ADR: Hierarchical Merkle Tree

Date: 2026-05-18 (updated 2026-05-19) Status: Shipped (Phases 1-3, Phase 4 partially shipped). Implementation extracted to merkle-strata library (v0.4.0). Impact: Foundational. Changes the role of the Merkle tree from integrity mechanism to performance architecture.

Context

knowing's identity since day one has been content-addressed: every node, edge, and snapshot is a SHA-256 hash. Snapshots are Merkle roots over sorted edge hashes. This gave us integrity, deterministic identity, and efficient equality checks.

But the original Merkle tree was flat: sort all edge hashes, build a binary tree, compare roots. Diffing two snapshots required O(edges) work (building hash sets and scanning for differences). Caching query results was keyed to the global root, so any change anywhere invalidated everything.

The flat model scaled linearly with graph size and couldn't answer the question every downstream system actually asks: "did the part I care about change?"

Decision

Replace the flat Merkle tree with a hierarchical structure organized by semantic boundaries:

repo root
  package roots (one per Go/TS/Python package)
    edge-type roots (calls, imports, implements, references, throws)
      edge leaf hashes

The repo root is still a single hash (backward compatible). But now intermediate roots exist at every level, and each root can be compared independently.

Consequences

The Merkle tree becomes the query engine, not just an integrity check.

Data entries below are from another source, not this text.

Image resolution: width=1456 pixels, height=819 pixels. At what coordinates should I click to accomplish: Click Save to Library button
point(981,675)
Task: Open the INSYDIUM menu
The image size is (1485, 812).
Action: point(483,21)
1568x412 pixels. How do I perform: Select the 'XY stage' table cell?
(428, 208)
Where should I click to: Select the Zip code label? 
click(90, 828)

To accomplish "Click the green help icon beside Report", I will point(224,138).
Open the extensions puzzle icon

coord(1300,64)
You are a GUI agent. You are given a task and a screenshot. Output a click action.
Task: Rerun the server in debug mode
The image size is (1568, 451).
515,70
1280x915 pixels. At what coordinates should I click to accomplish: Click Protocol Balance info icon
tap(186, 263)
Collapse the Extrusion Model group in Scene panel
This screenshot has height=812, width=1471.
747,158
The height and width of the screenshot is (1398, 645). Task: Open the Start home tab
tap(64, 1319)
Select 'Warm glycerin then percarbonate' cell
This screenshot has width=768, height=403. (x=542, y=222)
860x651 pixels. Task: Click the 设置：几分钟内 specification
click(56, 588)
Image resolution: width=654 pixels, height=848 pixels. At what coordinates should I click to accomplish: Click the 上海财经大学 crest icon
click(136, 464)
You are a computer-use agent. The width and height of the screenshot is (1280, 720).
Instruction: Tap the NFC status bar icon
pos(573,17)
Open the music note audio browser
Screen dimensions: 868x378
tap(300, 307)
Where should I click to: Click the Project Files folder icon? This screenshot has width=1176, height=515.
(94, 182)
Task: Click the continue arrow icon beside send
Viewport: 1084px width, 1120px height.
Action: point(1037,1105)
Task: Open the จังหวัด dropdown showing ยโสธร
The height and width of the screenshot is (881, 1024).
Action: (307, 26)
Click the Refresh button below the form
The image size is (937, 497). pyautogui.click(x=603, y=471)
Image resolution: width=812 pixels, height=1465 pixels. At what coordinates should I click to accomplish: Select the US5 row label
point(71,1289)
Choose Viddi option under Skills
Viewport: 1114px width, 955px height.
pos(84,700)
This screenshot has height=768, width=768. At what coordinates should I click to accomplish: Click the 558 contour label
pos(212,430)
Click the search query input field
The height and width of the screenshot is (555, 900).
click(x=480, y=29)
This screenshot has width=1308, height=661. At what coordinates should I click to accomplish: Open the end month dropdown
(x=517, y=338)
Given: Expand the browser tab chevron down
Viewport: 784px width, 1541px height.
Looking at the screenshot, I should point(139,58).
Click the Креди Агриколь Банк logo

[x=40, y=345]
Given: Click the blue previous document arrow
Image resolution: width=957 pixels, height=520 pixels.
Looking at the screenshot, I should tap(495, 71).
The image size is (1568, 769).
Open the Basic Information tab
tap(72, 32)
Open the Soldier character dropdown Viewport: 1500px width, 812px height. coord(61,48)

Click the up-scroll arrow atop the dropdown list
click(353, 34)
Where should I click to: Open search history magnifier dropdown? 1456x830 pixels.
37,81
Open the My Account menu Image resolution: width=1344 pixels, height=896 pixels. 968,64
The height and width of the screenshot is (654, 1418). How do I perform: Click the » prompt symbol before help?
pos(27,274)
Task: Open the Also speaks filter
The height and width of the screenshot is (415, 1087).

Before: "Did anything change?" (compare one root, then scan all edges to find what) After: "Did package X change?" (compare one package root). "Did call edges change?" (compare one edge-type root). "Is my cached blast_radius still valid?" (compare the subgraph root for the relevant packages).

Performance: - Diff: O(packages) with semantically meaningful output (package names, edge types). Scales with edge count: 249x at 10K, 516x at 50K, 565x at 100K edges (vs flat linear scan). Validated on Grafana (249K edges, 3552 packages): diff remains microseconds. - Subgraph root lookup: 65ns (knowing), 1.5us (Grafana scale, 10 packages). - Build cost: 1.4-1.7x slower than flat construction (additional intermediate root computation). Amortized over every subsequent diff and cache lookup.

What this unlocked (shipped): - Content-addressed context packs: ContextBlock.PackRoot = hash(task_normalized + sorted(selected_node_hashes)). Same task + same graph = same PackRoot. Enables cache lookup, dedup (93-99% byte savings), cross-session replay. - Community Merkle roots: each Louvain community carries a root over its packages. Disjoint roots = disjoint work. - Subgraph caching (93x speedup): context_for_task, blast_radius, test_scope keyed to package subgraph roots. Unchanged code = cached result. - Daemon invalidation: file save changes one package; only that package's caches invalidated. - Semantic change classification: behavioral, structural, runtime_drift, metadata_only. - Merkle proofs (shipped): knowing prove (72us), knowing verify (1.2us), knowing prove-absent. Offline verifiable. - Merkleized feedback validity (v0.5.0): feedback records store SubgraphRoot; expires automatically when code changes. - Generation numbers on snapshots: O(1) ancestry checks without chain walking. - Incremental RWR cache (session 26): per-package Merkle roots in RWR cache keys. Unchanged packages keep cached walks. Django cold 3.9s -> warm 1.9s (2x). Package roots persisted to notes table during indexing. - Vocab association expiration (session 26): per-package roots anchored to learned vocab associations. When a package changes, only that package's associations expire. Same PackageRoots infrastructure.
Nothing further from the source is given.